5 of 13 More than Needs and Risks

“I was abused by my step-dad. I drink a litre of vodka a day. I had unprotected sex last week. Now your turn… I didn’t think so.”

From what people told us, constant needs and risk assessments made them feel humiliated at best, re-traumatised at worst. Having to tell, often painful stories, over and over again was distressing. Disclosing very personal information to people they didn’t know made them become distant from themselves or they ‘became their problem’ and adopted it as their identity.

Many told us that they felt powerless to refuse to answer questions that triggered feelings of sadness, hopelessness or embarrassment as without it, they wouldn’t get any support. Others used their ‘needs’ to maximize their chances of meeting their need for friendship, resources or individual attention.

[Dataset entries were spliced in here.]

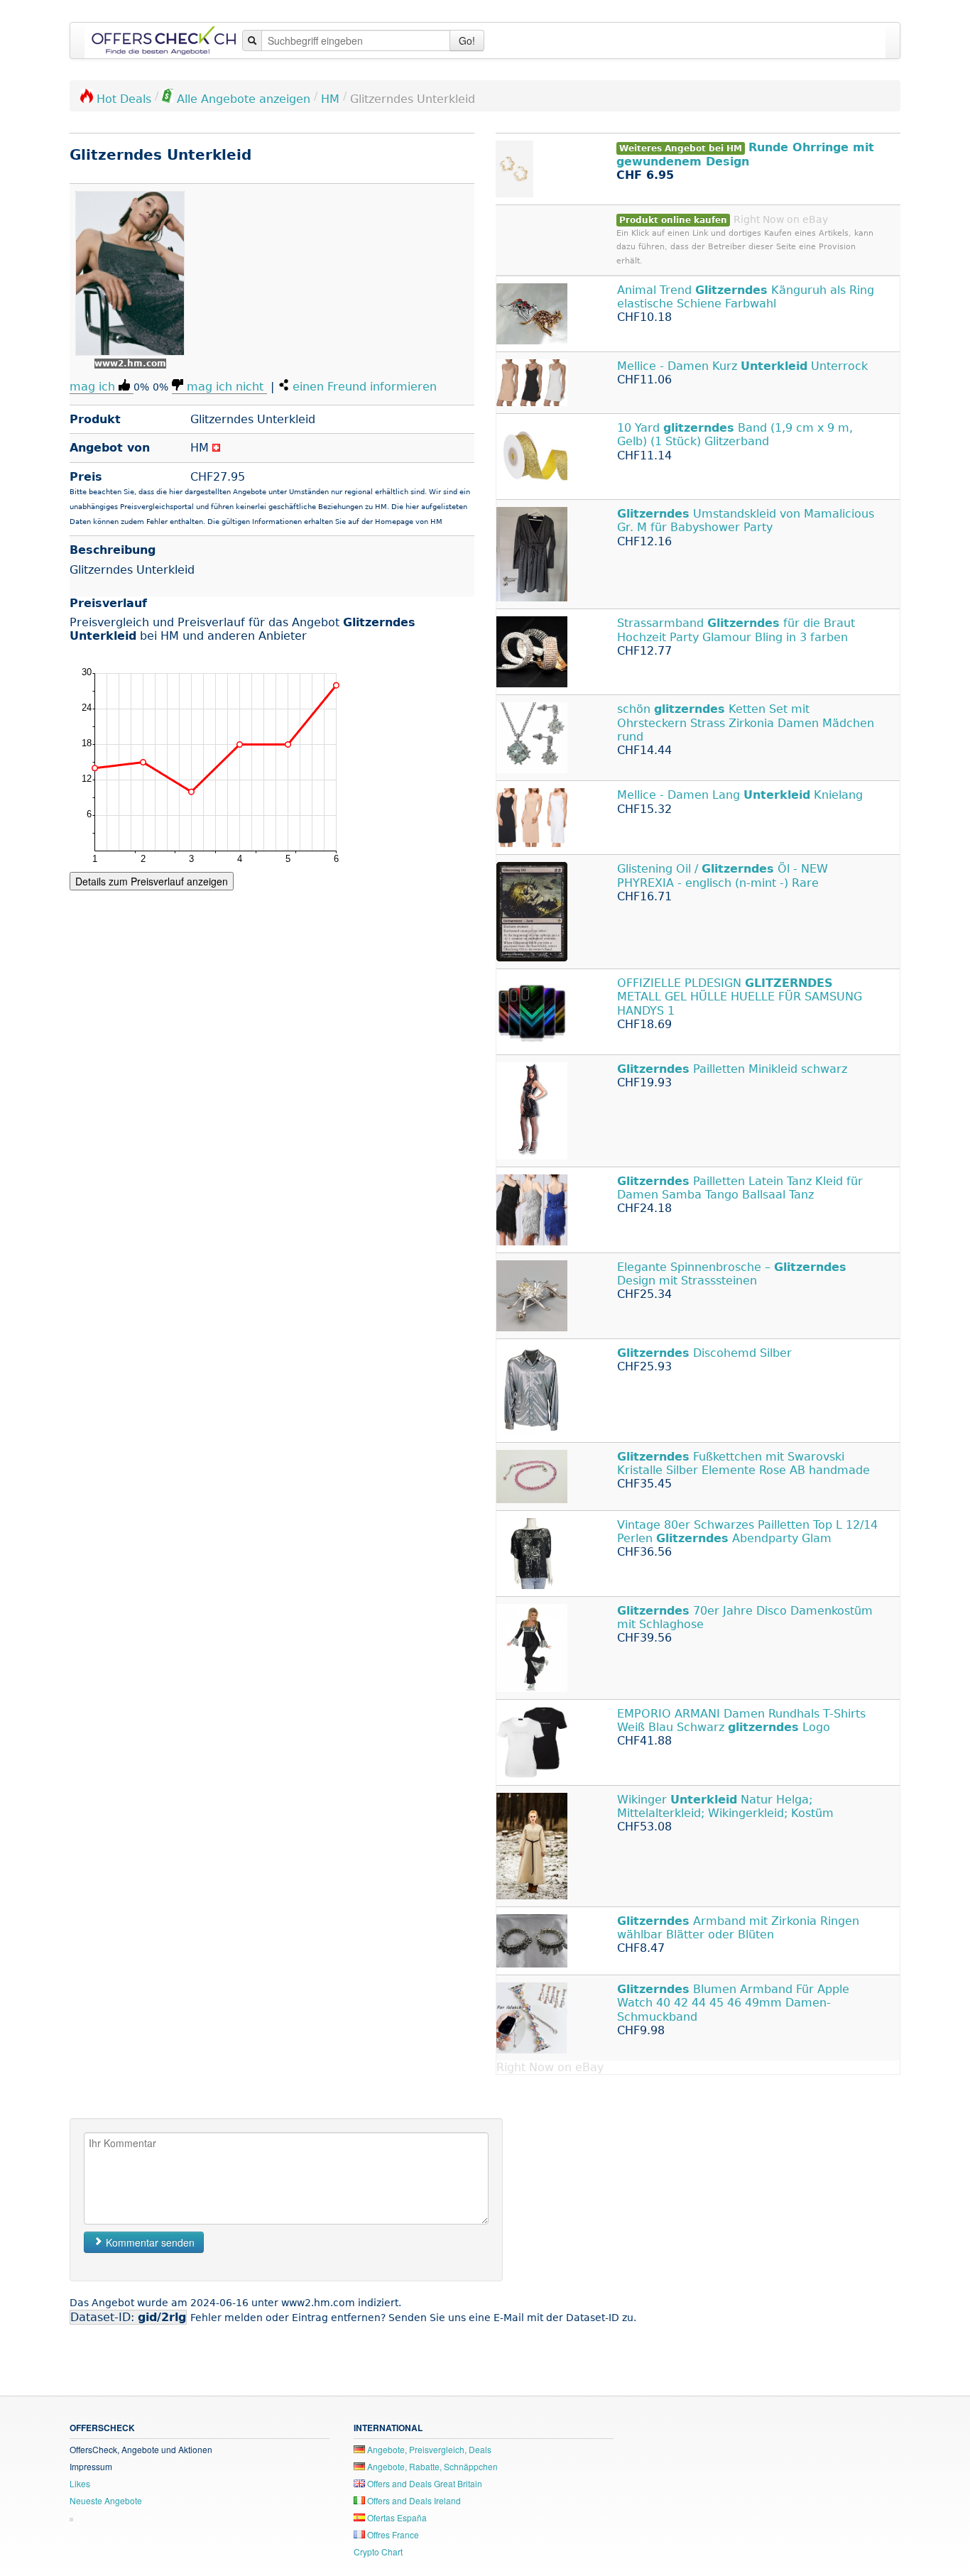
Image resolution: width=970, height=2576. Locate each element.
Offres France (392, 2534)
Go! (467, 40)
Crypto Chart (378, 2551)
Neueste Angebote (106, 2500)
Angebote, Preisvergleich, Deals (428, 2449)
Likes (80, 2483)
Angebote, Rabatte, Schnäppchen (431, 2466)
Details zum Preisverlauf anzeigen (151, 881)
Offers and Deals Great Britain (423, 2483)
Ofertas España (396, 2517)
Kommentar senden (149, 2242)
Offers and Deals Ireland (413, 2500)
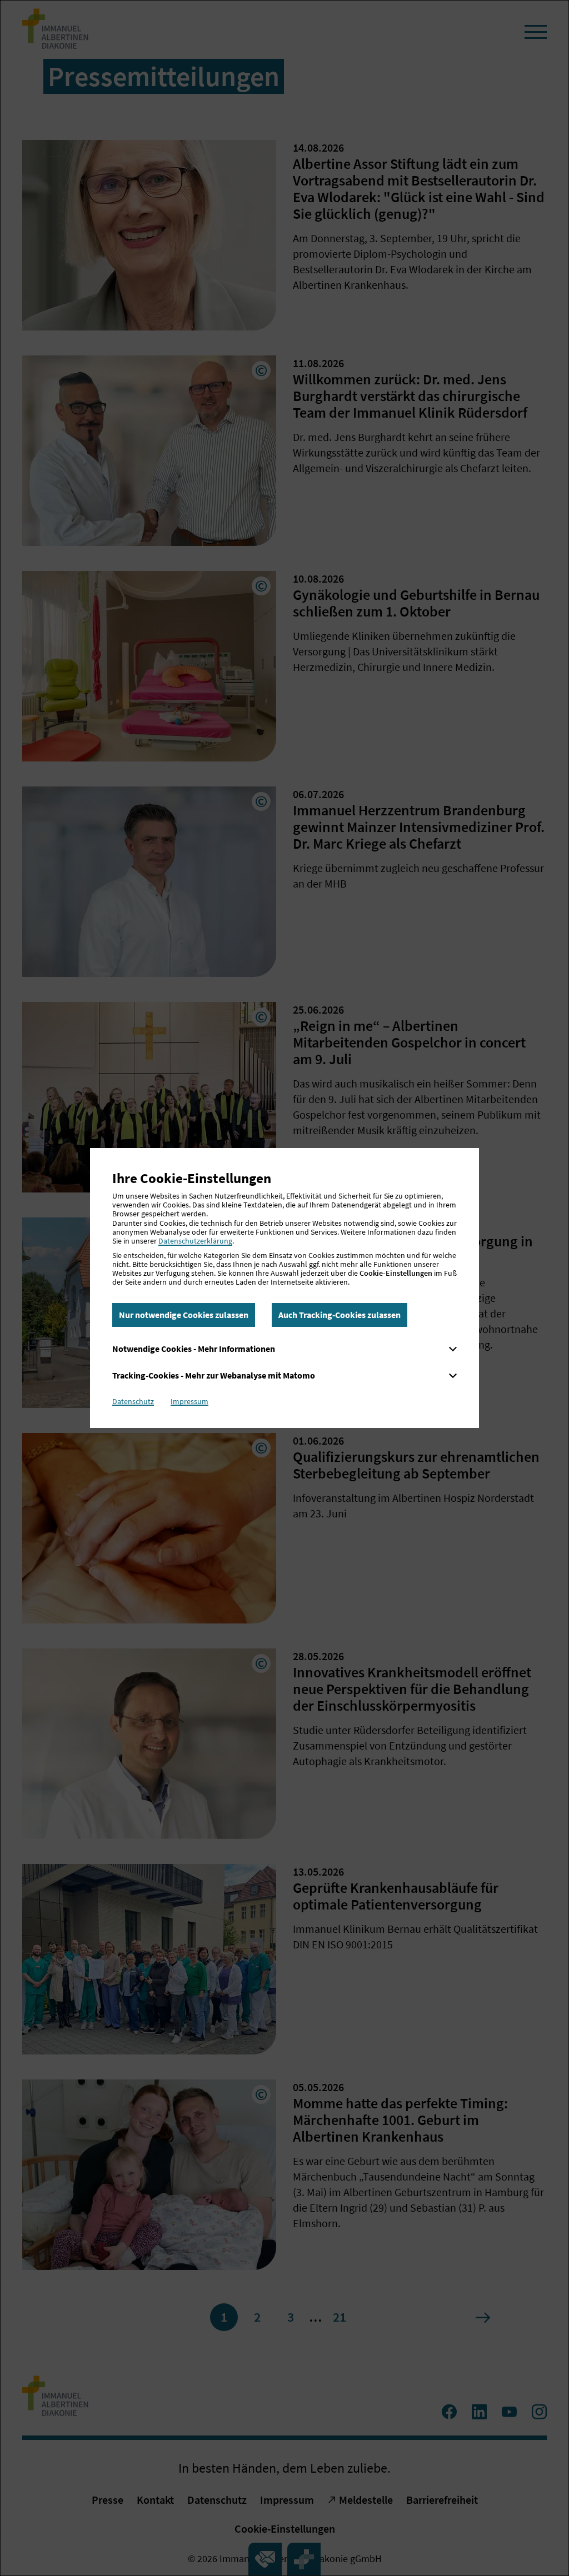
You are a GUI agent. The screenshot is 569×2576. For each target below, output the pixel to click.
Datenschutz (133, 1401)
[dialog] (284, 1288)
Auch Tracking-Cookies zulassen (339, 1314)
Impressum (189, 1401)
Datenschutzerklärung (195, 1241)
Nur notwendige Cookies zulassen (183, 1314)
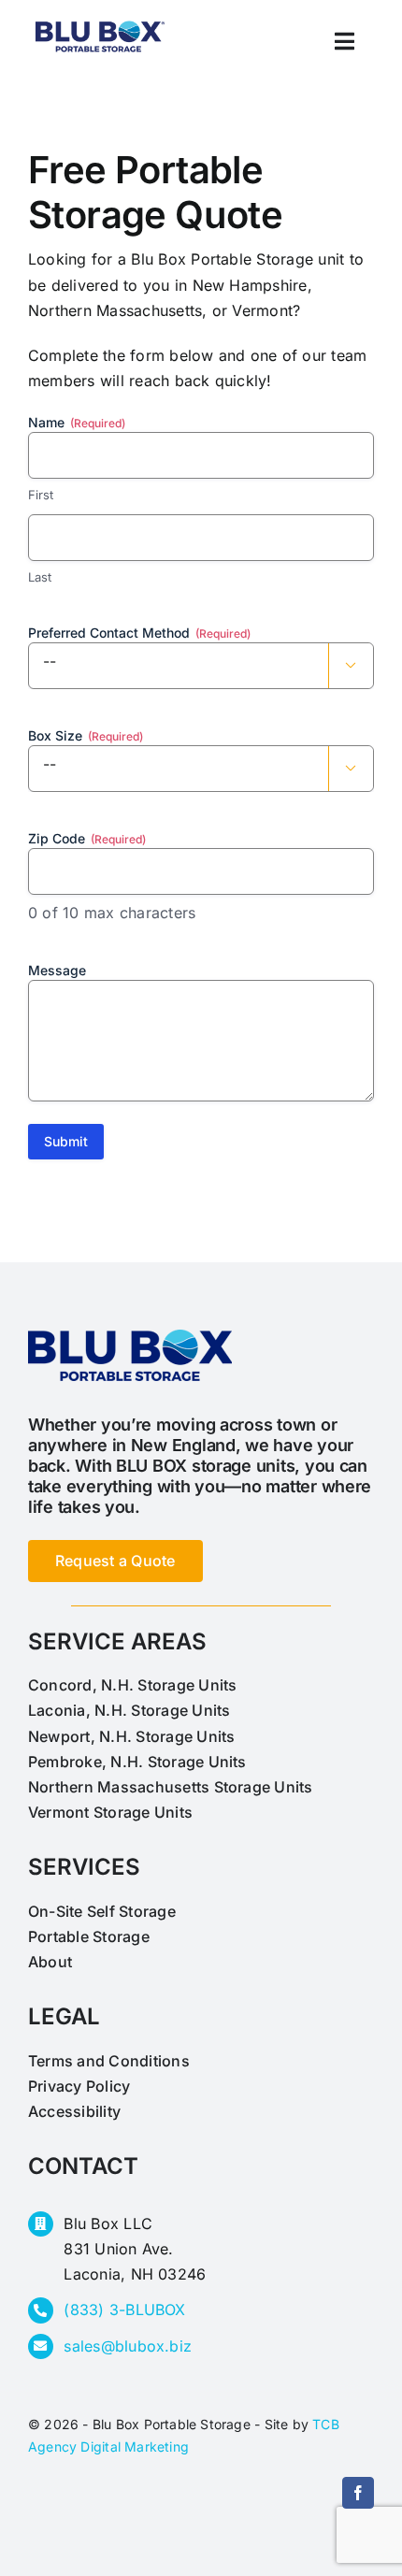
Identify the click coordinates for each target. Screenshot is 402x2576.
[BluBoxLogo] (100, 19)
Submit (66, 1141)
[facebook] (358, 2493)
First (40, 494)
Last (39, 576)
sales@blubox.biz (128, 2346)
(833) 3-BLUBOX (124, 2309)
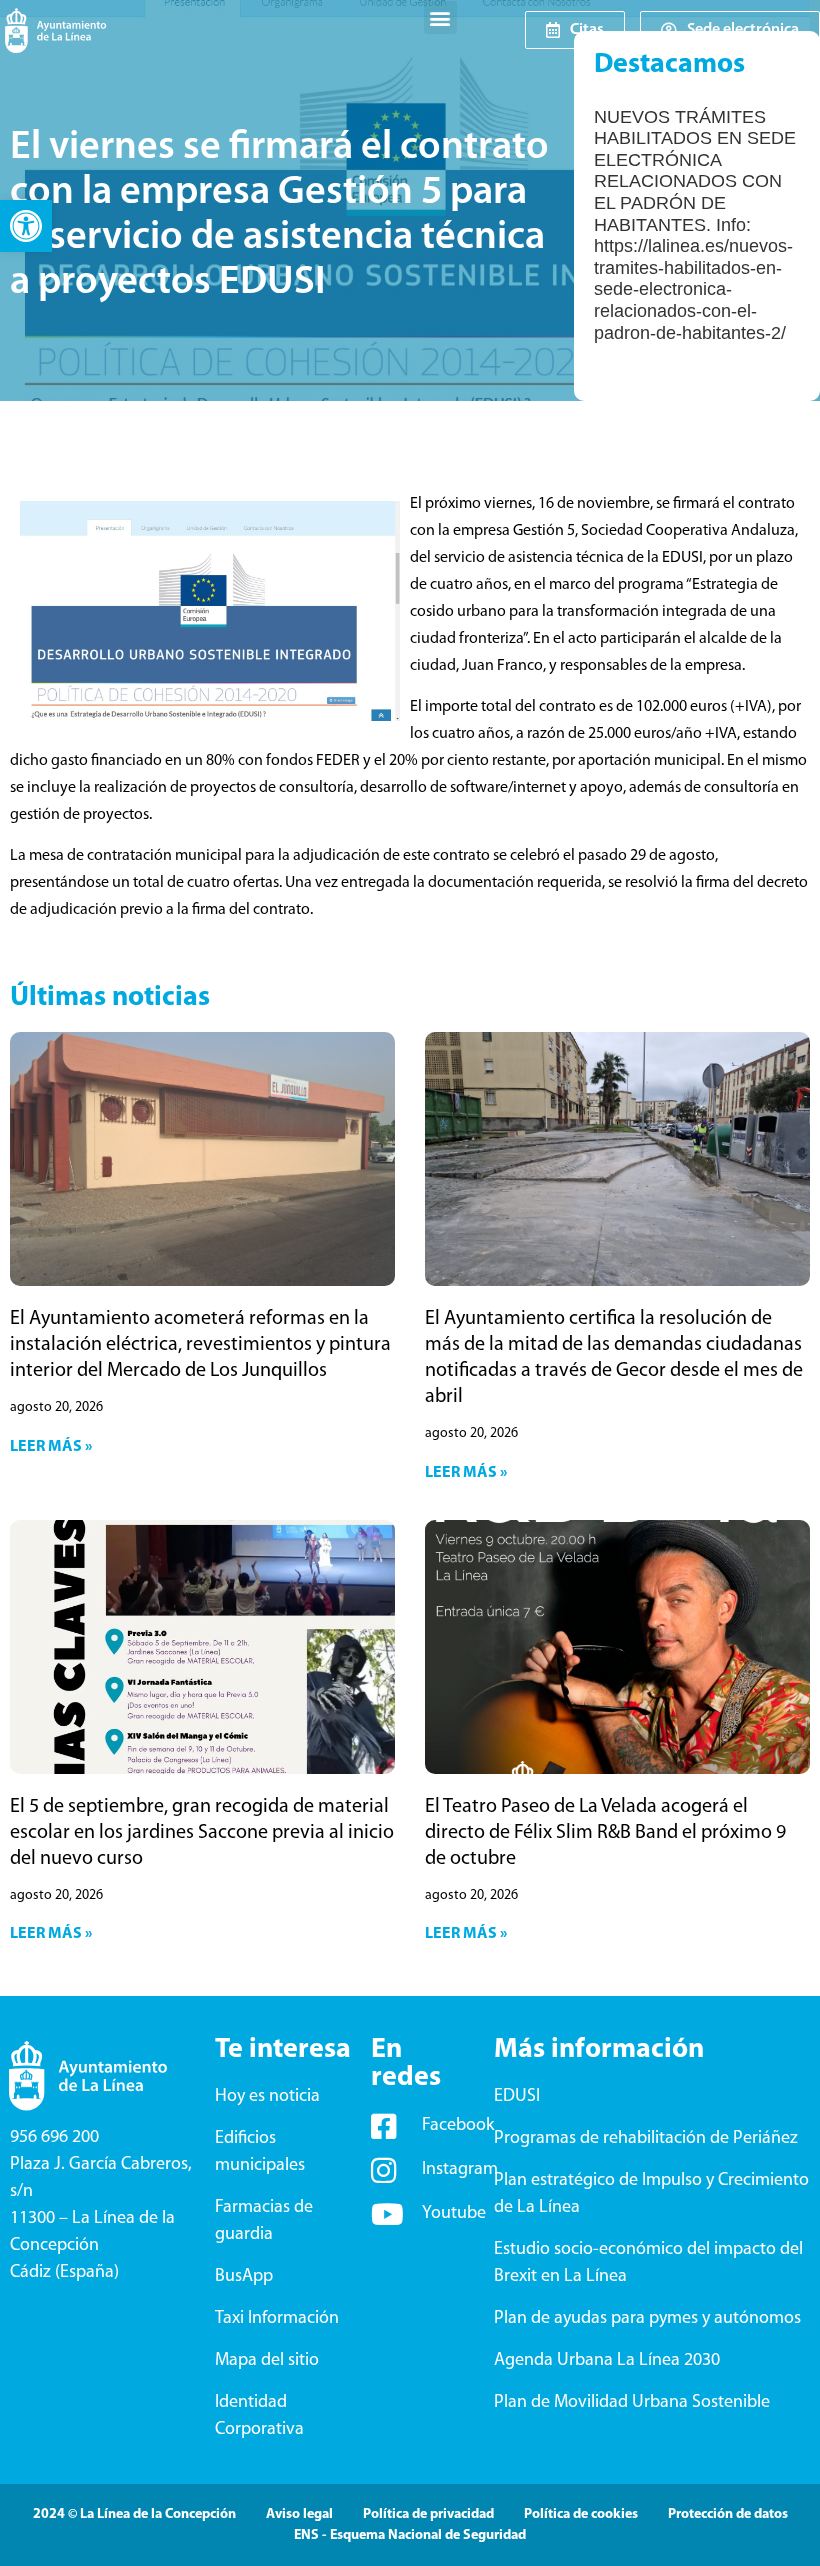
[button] (26, 226)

Eventually, this was instituationalising people to the point where they felt they had no hope of a better life or being defined as anything other than the combination of their needs.

We took action

We threw out the paperwork. All of it. And started from scratch. Every policy, every procedure, every manual and co-created it all from scratch with the mantra of ‘how would I feel if this were me?’ at the core. Engaging with people in a respectful, human and genuine way can’t just be new words on paper, it had to be done through our shared, lived experience. Now, each policy, how we approach safeguarding, how we deal with incidences, how we lone work has been developed and delivered to staff around that mantra. As a result, our whole organisational culture has shifted to genuinely have the individual’s strengths at the heart of everything we do.

The PTS has been designed around the individual, not for them, so that each interaction evidences the fact that people can achieve and sustain their progress.